Closed akatav closed 4 years ago
Yes, using UBL you can generate synthetic data in bins where the data distribution is scarce or even non-existent!
You will not be able to do this with RandOverRegress
or ImpSampRegress
function because in this cases only replicas of existing cases are added to the new data set.
Functions SmoteRegress
and GaussNoiseRegress
will be able to do what you want!
I build an example to show you how it works.
Consider the Boston data set.
library(MASS)
data(Boston)
plot(sort(Boston$medv))
Let us remove all the data set cases whose variable medv
is between 35 and 40.
sp <- which(Boston$medv<40 & Boston$medv>35)
nBoston <- Boston[-sp,]
We just removed 17 values.
Variable medv
now is as follows:
To generate synthetic data in a specific range of your data set you need to define the relevance.
Defining the relevance function The relevance varies between 0 and 1. You should assign to the important bins a high relevance value and to the unimportant bins a low relevance value.
In our example, because there aren't cases between 35 and 40 this will be a highly relevant bin while the other ranges will not be important.
Variable medv
varies between 5 and 50, thus, I will assign a relevance of zero to the two extremes (5 and 50) and a relevance of 1 to the value of 37.5.
The relevance function (parameter rel
in UBL package), when provided by the user (which is what you want!), should be defined as a matrix where the first column has variable values, the second column has the relevance values and the third column has the derivative of the relevance function.
I will do the following:
for the value 5 of medv variable I'll assign a relevance of zero and a derivative of zero; for the value of 37.5 I'll assign a relevance of 1 and a derivative of zero; and for the values of 50 I'll assign a relevance of zero and a derivative of zero.
library(UBL)
myrel <- matrix(c(5, 0, 0, 37.5, 1,0, 50, 0, 0),
byrow = TRUE, ncol = 3, nrow = 3)
Define the over/under sampling percentages
Now, I've build 3 bins for the medv
variable. Because on the first and the last bin I don't want to do nothing (neither under- nor over-sampling) I'll define a sampling percentage of 1 which means don't do anything. For the bin in the middle, I'll assign a sampling percentage above 1, which means that I want to oversample that bin.
To do this I'll define the C.perc
parameter as follows:
myCperc <- list(1,5,1)
Now, you just need to use the SmoteRegress
function with these parameters:
smBoston <- SmoteRegress(medv~., nBoston,
rel = myrel,
C.perc = myCperc)
This is the resulting medv
:
If you have some scarce data in a bin
If you don't have any data in the bin, it will be more difficult to use GaussNoiseRegress
function, because this function adds new cases by introducing small perturbations into existing cases.
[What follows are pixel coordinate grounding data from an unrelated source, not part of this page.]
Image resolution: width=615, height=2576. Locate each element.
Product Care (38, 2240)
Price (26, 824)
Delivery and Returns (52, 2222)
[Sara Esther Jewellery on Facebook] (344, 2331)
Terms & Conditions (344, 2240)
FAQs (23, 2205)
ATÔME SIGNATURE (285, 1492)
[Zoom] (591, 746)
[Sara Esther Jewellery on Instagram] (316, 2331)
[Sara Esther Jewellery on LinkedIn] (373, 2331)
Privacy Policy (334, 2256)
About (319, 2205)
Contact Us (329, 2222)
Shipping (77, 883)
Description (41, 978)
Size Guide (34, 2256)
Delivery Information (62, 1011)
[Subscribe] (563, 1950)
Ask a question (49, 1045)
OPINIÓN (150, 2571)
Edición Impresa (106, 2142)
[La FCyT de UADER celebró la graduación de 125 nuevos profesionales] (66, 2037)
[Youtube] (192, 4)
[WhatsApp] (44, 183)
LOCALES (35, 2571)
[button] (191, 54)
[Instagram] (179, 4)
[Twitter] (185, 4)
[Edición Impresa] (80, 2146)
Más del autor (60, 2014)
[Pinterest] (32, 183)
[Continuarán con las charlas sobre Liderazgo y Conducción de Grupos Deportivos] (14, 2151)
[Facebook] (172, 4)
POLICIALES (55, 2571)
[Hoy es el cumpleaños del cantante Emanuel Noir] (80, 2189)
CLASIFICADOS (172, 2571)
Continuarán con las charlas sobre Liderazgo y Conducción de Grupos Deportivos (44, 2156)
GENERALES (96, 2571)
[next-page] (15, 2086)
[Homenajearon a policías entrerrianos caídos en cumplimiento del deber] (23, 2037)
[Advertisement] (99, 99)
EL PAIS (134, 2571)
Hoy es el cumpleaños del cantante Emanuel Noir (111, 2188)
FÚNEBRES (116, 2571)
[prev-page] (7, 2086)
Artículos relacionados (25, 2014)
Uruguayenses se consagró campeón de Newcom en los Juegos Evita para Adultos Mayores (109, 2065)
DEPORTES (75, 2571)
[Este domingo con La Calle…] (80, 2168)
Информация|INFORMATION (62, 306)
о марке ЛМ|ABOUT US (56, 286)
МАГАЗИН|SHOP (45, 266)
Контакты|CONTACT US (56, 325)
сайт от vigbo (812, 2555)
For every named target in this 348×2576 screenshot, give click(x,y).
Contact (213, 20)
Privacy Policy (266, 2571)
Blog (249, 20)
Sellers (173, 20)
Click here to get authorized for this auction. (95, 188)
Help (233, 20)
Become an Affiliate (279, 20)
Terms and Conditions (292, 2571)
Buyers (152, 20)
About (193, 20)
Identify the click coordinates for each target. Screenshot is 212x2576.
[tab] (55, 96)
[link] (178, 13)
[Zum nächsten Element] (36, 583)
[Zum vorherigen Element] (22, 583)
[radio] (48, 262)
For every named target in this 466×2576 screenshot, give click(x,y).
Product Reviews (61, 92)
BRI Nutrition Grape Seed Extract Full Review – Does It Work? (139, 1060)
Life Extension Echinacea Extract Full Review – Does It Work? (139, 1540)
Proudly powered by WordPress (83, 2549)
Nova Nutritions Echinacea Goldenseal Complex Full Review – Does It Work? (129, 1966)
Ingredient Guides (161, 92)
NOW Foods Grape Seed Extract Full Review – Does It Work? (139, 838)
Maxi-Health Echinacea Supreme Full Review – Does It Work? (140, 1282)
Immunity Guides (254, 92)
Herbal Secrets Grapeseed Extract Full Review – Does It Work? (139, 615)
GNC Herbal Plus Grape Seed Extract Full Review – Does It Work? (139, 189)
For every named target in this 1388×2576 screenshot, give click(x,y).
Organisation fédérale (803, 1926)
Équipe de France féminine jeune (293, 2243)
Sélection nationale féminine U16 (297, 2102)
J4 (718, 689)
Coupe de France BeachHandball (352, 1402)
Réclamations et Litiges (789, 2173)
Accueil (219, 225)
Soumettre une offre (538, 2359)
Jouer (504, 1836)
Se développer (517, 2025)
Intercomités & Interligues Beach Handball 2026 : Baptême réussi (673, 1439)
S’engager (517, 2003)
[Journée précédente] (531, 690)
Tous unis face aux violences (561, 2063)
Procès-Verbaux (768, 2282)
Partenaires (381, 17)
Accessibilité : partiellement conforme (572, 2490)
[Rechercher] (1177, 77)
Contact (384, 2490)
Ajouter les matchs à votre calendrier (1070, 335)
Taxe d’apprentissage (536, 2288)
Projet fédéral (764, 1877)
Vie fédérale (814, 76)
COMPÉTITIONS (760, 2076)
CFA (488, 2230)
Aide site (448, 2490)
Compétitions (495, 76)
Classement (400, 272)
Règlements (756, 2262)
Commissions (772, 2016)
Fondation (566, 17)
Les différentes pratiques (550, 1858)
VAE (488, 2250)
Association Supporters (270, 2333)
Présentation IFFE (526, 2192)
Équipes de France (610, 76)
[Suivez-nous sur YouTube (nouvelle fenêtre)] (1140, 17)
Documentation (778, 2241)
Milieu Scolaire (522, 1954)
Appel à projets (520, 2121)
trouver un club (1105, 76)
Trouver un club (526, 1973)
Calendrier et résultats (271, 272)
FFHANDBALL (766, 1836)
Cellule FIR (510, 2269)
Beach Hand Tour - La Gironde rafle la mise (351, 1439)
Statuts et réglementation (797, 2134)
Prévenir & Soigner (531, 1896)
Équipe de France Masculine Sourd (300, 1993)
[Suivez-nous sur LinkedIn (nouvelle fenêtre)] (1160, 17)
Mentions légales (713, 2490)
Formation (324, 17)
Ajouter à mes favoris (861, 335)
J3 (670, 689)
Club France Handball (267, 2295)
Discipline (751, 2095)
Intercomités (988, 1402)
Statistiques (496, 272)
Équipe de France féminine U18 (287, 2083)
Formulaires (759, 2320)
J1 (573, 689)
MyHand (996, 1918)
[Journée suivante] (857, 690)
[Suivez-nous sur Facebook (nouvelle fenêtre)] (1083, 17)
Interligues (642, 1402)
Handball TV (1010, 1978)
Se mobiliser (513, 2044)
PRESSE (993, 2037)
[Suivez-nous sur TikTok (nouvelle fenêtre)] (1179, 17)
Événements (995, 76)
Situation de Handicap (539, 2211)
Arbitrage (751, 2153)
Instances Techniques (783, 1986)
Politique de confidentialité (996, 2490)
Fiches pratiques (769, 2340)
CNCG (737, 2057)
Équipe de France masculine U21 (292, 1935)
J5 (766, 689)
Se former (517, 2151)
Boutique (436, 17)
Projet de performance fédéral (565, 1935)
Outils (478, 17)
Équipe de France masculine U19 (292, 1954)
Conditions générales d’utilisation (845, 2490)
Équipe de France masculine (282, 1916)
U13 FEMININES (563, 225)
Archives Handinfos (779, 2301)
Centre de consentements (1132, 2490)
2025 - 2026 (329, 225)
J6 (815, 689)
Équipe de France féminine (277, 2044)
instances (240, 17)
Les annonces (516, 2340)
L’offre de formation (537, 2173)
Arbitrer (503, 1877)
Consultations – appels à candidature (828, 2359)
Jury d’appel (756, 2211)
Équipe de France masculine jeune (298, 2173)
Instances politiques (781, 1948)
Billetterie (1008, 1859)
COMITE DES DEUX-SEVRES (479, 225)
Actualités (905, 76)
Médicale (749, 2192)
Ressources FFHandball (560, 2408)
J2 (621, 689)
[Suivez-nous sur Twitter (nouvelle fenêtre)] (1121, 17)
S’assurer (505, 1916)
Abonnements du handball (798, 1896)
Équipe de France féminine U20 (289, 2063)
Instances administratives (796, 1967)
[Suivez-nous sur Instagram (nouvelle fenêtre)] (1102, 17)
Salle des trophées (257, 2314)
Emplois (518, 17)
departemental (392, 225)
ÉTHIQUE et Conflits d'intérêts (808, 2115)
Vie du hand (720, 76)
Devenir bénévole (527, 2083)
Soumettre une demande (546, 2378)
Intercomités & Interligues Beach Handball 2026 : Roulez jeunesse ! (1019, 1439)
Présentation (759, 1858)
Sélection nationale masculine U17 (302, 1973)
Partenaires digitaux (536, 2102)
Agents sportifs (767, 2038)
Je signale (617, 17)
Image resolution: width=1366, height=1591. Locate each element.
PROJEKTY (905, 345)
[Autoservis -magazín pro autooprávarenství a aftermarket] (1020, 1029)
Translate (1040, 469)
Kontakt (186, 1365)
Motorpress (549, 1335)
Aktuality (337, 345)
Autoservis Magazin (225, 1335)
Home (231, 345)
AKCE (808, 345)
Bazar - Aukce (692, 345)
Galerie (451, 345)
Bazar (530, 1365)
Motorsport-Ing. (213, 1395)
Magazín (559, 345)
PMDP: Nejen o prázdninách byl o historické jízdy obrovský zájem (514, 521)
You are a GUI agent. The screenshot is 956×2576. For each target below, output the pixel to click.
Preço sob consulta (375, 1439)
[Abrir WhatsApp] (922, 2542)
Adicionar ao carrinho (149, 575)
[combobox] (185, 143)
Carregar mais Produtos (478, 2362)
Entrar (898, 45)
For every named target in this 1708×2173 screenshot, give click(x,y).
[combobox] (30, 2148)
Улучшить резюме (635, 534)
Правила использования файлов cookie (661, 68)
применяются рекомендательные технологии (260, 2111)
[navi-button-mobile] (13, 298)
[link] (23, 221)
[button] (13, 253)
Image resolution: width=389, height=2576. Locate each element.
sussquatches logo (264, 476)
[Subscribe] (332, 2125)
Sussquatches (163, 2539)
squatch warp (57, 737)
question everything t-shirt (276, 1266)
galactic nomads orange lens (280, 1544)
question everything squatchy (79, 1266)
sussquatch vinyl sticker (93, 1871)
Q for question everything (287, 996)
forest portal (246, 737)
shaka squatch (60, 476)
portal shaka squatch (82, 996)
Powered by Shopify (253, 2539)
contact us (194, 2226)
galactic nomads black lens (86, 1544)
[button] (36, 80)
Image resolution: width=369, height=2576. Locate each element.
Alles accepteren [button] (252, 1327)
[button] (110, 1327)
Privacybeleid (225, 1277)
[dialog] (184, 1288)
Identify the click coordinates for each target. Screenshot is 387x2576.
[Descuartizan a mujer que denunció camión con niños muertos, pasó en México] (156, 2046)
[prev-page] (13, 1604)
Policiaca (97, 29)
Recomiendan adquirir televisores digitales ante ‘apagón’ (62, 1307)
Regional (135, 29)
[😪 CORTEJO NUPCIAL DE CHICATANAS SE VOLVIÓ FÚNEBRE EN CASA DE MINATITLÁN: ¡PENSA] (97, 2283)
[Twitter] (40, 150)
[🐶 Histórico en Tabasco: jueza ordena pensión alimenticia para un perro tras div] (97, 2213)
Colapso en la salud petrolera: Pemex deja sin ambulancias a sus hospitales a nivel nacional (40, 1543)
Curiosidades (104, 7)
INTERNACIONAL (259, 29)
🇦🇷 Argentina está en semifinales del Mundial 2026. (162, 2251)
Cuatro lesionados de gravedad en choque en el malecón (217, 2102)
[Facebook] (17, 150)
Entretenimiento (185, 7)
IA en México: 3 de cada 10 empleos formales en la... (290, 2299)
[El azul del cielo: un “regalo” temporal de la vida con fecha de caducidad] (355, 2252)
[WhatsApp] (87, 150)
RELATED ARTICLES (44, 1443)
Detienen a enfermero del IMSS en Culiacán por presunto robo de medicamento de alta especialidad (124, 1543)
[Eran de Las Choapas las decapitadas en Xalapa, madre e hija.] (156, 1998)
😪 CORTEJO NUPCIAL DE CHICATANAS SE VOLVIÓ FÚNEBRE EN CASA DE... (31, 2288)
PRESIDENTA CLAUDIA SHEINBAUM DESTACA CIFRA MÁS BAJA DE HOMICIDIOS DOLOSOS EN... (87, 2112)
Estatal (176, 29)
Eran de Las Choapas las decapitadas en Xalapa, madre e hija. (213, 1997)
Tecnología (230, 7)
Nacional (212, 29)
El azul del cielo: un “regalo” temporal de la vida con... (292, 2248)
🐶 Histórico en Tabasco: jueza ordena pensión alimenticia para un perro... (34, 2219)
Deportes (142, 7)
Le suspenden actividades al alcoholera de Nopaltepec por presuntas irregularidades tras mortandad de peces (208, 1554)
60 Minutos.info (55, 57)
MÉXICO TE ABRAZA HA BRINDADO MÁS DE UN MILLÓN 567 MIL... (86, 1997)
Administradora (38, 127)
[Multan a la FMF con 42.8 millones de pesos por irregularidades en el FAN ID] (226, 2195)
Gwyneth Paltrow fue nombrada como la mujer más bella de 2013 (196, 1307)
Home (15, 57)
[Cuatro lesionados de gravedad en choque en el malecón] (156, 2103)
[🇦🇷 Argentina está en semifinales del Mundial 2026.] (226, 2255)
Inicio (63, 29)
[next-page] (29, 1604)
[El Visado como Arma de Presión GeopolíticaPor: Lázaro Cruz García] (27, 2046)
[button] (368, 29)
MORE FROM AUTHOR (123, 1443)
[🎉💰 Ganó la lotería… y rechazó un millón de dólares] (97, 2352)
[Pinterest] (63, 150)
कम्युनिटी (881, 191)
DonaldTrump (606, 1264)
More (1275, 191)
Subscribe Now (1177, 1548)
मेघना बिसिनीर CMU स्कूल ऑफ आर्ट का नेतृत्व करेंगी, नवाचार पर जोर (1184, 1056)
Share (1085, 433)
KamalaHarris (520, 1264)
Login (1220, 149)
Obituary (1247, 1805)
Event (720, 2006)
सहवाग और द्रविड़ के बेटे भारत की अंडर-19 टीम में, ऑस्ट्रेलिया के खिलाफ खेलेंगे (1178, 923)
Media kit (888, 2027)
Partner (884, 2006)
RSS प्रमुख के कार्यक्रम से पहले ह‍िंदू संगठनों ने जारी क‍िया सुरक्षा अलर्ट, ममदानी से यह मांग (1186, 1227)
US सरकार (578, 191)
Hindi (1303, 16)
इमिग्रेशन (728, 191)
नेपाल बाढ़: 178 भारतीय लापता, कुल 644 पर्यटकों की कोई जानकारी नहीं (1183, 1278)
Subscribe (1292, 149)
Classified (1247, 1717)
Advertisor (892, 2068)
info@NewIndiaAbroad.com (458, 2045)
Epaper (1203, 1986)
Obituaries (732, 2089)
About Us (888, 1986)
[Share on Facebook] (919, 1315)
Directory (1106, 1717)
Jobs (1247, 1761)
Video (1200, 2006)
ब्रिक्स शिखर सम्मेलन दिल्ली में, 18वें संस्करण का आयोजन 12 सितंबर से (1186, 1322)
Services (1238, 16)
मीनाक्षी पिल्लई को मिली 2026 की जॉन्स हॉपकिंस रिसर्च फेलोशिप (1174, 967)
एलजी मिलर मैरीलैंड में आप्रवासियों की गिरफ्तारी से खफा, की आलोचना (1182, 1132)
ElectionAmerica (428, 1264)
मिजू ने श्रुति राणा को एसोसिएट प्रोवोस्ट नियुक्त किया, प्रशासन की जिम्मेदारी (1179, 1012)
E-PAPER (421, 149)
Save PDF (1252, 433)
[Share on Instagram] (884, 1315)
Thus, you will be able to generate new cases near the border, but in the middle of the bin it will be more difficult and more risky because you will need to augment the perturbations allowed in the cases...
If you do have some cases but they are rare, then, the GaussNoiseRegress
function will be a good option too. See below an example of how to use it.
# define a new data set with only 3 cases with a medv value between 35 and 40
nsp <- sample(sp, 14)
n2Boston <- Boston[-nsp,]
# define the relevance and the percentages of over/under sampling
myrel <- matrix(c(5, 0, 0, 37.5, 1,0, 50, 0,0), byrow = TRUE, ncol = 3, nrow = 3)
myCperc <- list(1,5,1)
# generate the data set with the synthetic cases
gnBoston <- GaussNoiseRegress(medv~., n2Boston,
rel = myrel, thr.rel = 0.8, pert=0.3,
C.perc = myCperc)
The result on medv
variable is:
Thank you for your interest in UBL!
Hi Paula Thank you so much for the detailed reply! I really appreciate it.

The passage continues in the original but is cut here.